The growth of the social sector merely represents the pendulum of unbridled exploitation swinging back in the other direction. Somebody has gotta take care of all the problems caused by business-- and at some point, that starts to look like an opportunity. Government is fundamentally an income re-distribution scheme and privatized foundations that fund and drive most job growth in the citizen sector are just part of the same re-distribution game. This is not 'growth' as it is understood in economics. As some radical feminists, and CF itself demonstrates, 'the revolution will not be funded.'
'Social enterprise' is an alluringly vague term, often with promises that one can do well by doing good. Perhaps so, but Bill is wise to remember that it was the penniless Vinoba Bhave who drove and presided over the largest peaceful transfer of wealth in human history and inspired him to even dream up the term 'social entrepreneur' and the vision for Ashoka. A careful look at social enterprise investor Acumen Fund shows that financial returns on social goods are slippery and elusive.

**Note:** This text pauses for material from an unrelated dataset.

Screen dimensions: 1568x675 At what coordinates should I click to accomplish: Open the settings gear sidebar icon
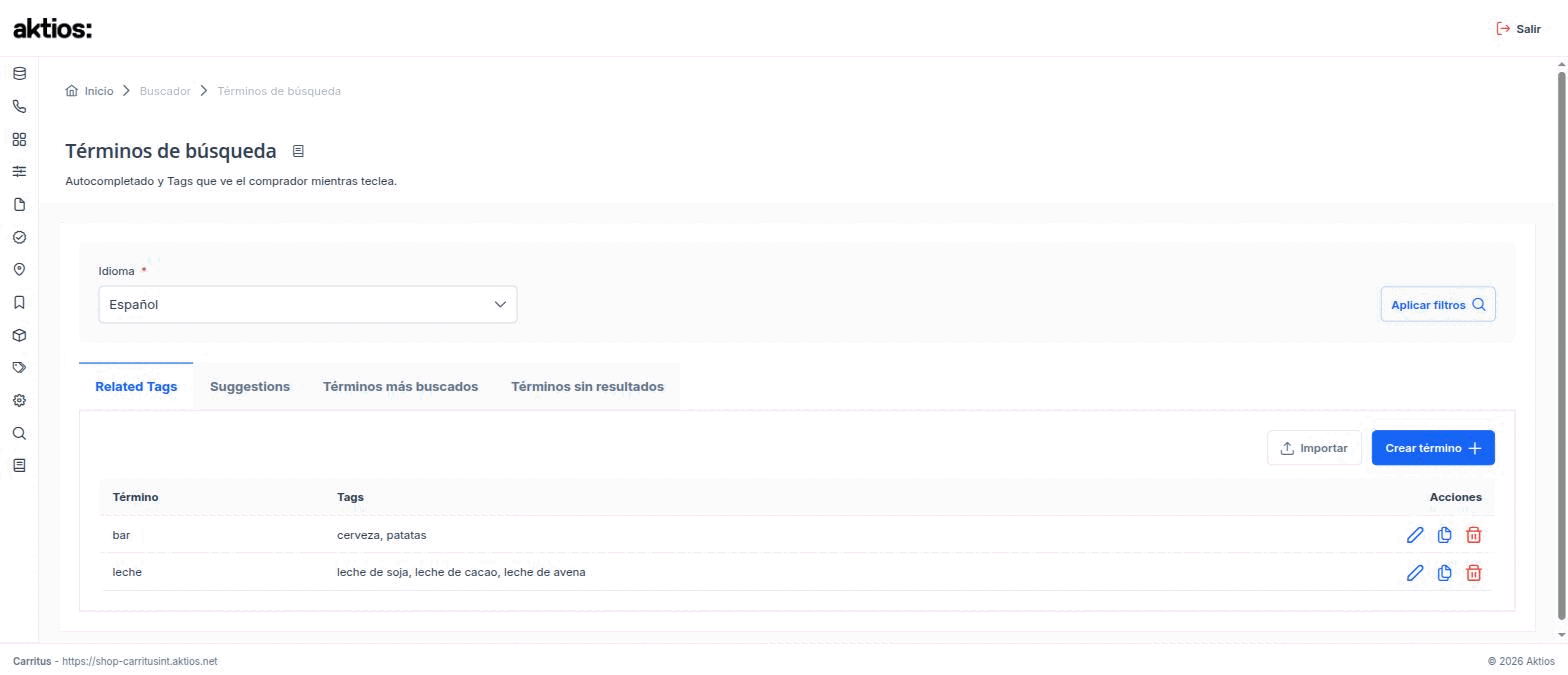(19, 400)
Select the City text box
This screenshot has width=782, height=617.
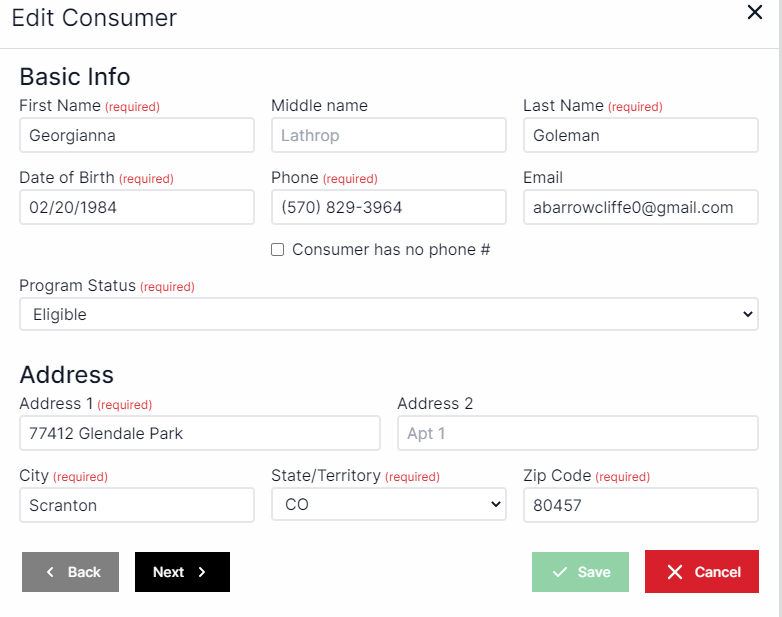point(136,505)
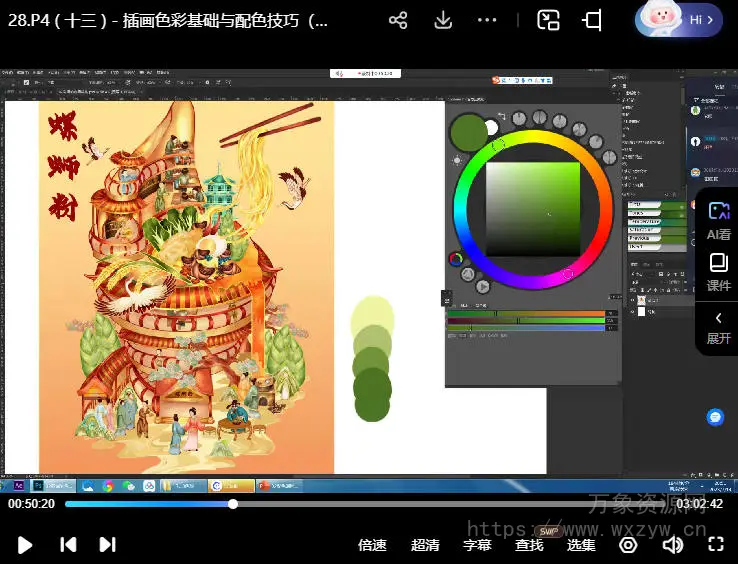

The capacity of everyone to be a changemaker is more rooted in the growth of telecommunication and internet connectivity, and a vast reduction in the cost of the means of production. As any network engineer will tell you, the value of a network grows exponentially as its users grow linearly. Suddenly, a Twitter from someone witnessing elections abuse in Iran is available to everyone connected, prompting another to make a video, and another to post a blog, and another to call 5 five friends, and so on, such that the potential ripple of one persons consciousness can begin to be measured and quantified-- because it can be transferred and relayed over the web. And this all happens through cell phones and computers-- now cheap enough for 2/3rds of humanity to own.
Its important to recognize that not all change is good, and just being a changemaker isn't something worth cheering. Hugh Hefner and Larry Flynt are probably two of the biggest changemakers of the last 40+ years. Their direct contributions, and the ripples of their contributions now account for more than 25% of all search engine requests. Good change? Economists see the $60B and rising and say yes; but how many would honestly agree?
Communication technology is perhaps beginning to catch up to, and mimic what sages have witnessed through their direct experience: that beneath the apparent reality is a vast web of inter-connectedness where the act of one person impacts all.
Technology is simply an amplifier of human will and intent. Without purifying the volition and intention that drives change, such widespread capacity to be a 'changemaker' is disruptive and destabilizing.